Ruggiero7 es fascinado una y otra vez por los falsos encantos de Alcine, los cuales, como él sabe, disfrazan a una vieja bruja:

“Sans teeth, sans eyes, sans torte, sans every thing.”8

y el caballero errante no puede evitar caer enamorado nuevamente con ella, la cual él sabe ha transformado a todos sus antiguos amantes en asnos y otras bestias. El público inglés es otro Ruggiero y Palmerston es otra Alcine. Aunque septuagenario, ocupando desde 1807 la atención pública casi sin interrupción, se ha ingeniado para permanecer novedoso y evocar todas las esperanzas que se centran en una juventud sin desgaste y prometedora. Con un pie en la tumba, se supone que aún no ha comenzado su verdadera carrera. Si muriera mañana, toda Inglaterra se sorprendería al enterarse que ha sido Secretario de Estado durante medio siglo.

···

Copia palabra por palabra, por favor, el fragmento del texto sobre Palmerston que empieza en "Ruggiero7 es fascinado" y termina en "durante medio siglo.".

Extracto de datos:
···

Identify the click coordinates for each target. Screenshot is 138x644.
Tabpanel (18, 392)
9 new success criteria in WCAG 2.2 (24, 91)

···

Resultado obtenido:
Ruggiero7 es fascinado una y otra vez por los falsos encantos de Alcine, los cuales, como él sabe, disfrazan a una vieja bruja:

“Sans teeth, sans eyes, sans torte, sans every thing.”8

y el caballero errante no puede evitar caer enamorado nuevamente con ella, la cual él sabe ha transformado a todos sus antiguos amantes en asnos y otras bestias. El público inglés es otro Ruggiero y Palmerston es otra Alcine. Aunque septuagenario, ocupando desde 1807 la atención pública casi sin interrupción, se ha ingeniado para permanecer novedoso y evocar todas las esperanzas que se centran en una juventud sin desgaste y prometedora. Con un pie en la tumba, se supone que aún no ha comenzado su verdadera carrera. Si muriera mañana, toda Inglaterra se sorprendería al enterarse que ha sido Secretario de Estado durante medio siglo.